TASK REQUIREMENTS >>
Copy exactly the lines from the one containing "Toggle the blue switch beside scene duration" through the last line of the records below, including both, and leave out any pictures.

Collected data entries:
____

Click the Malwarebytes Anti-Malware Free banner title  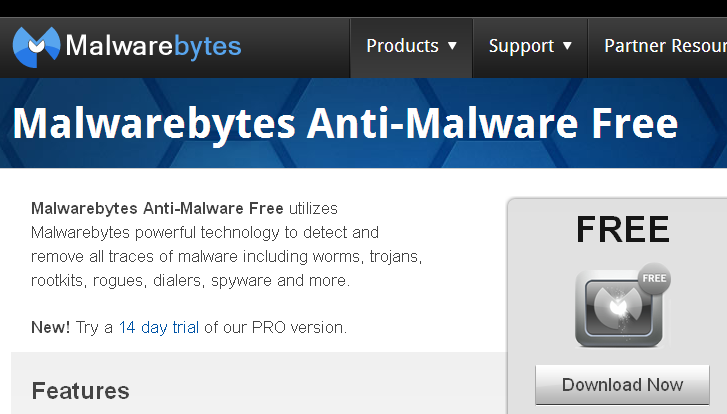point(345,124)
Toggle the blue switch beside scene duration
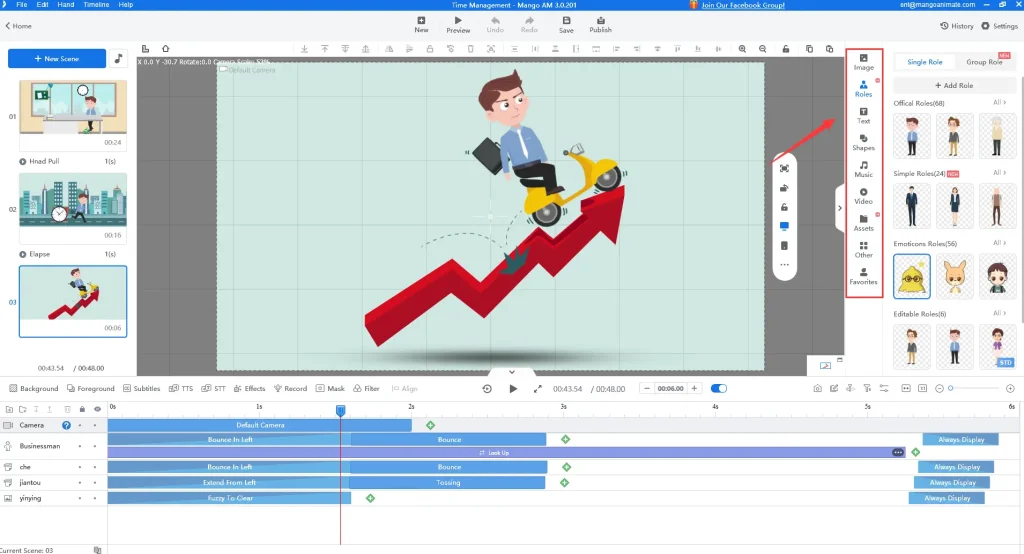 (x=718, y=388)
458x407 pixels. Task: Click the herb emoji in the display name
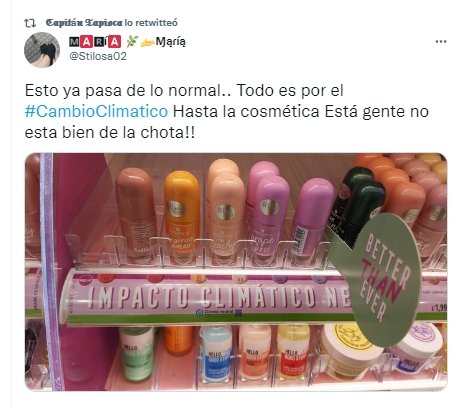pyautogui.click(x=132, y=42)
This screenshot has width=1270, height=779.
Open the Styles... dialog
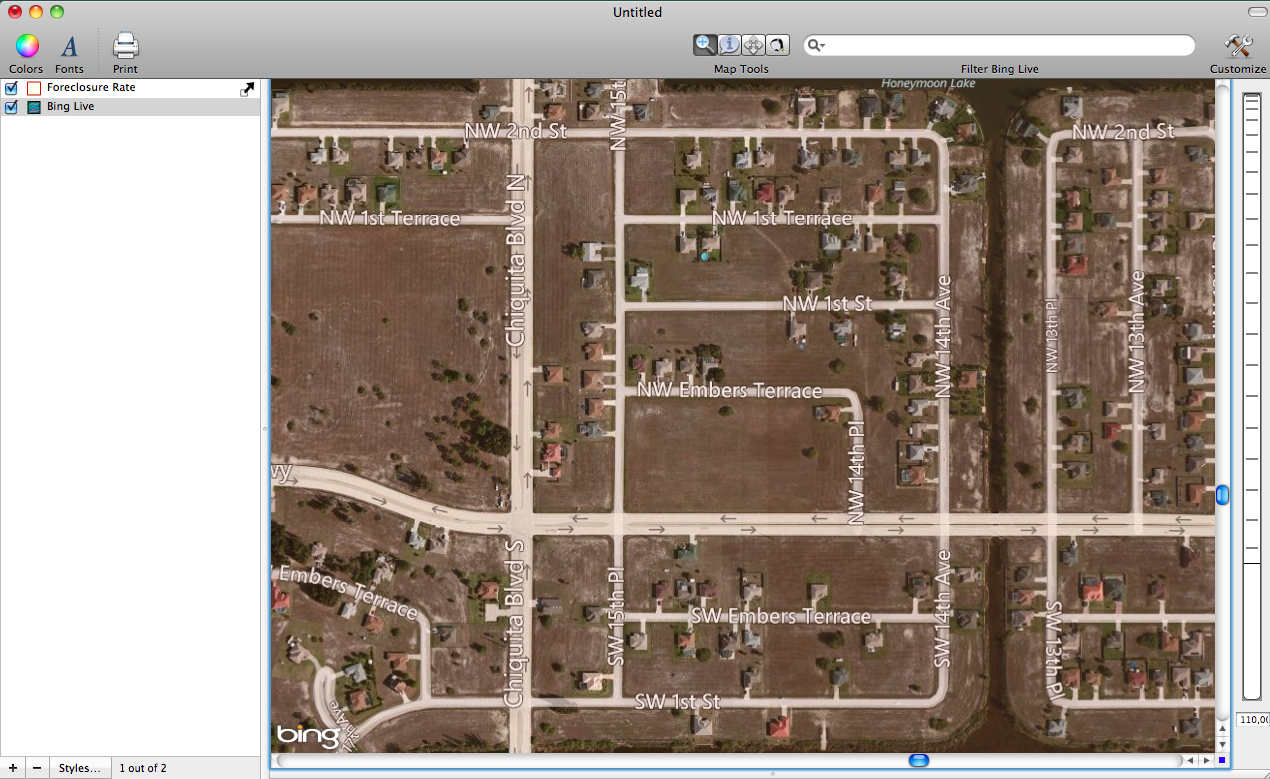click(79, 768)
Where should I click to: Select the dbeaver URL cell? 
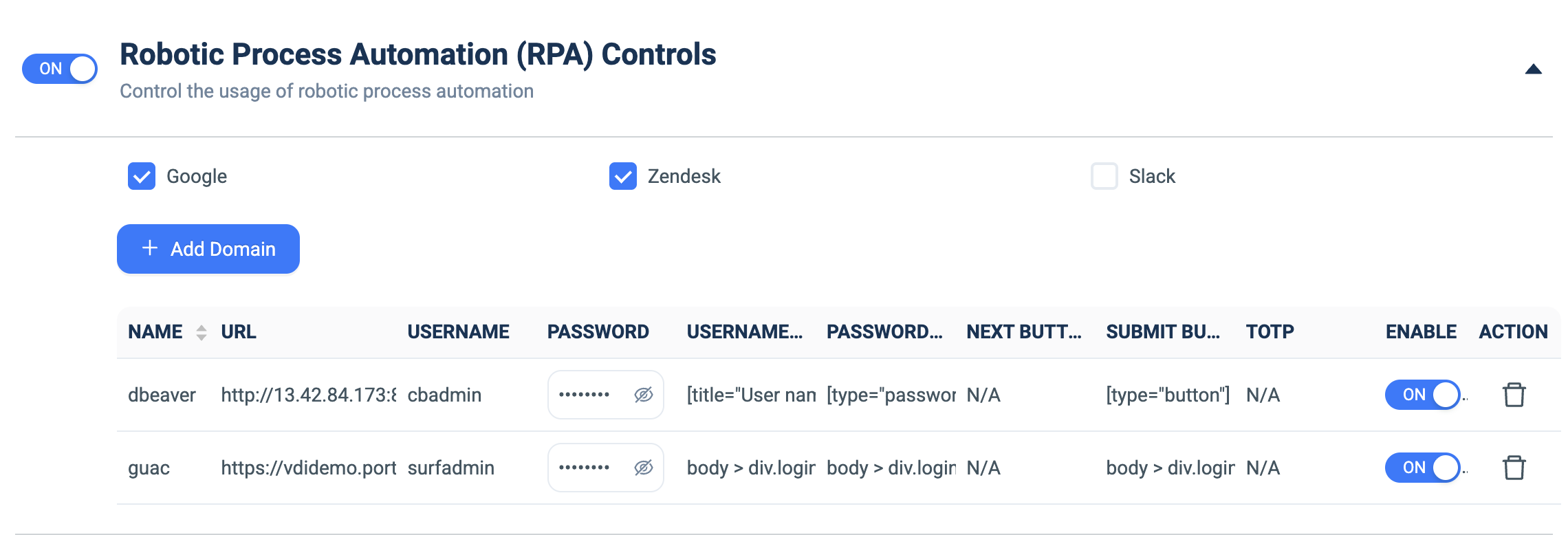pyautogui.click(x=309, y=395)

____

RESPONSE BELOW >>
Toggle the blue switch beside scene duration
 (x=718, y=388)
458x407 pixels. Task: Click the herb emoji in the display name
pyautogui.click(x=132, y=42)
This screenshot has width=1270, height=779.
Open the Styles... dialog
click(79, 768)
Where should I click to: Select the dbeaver URL cell? 
pyautogui.click(x=309, y=395)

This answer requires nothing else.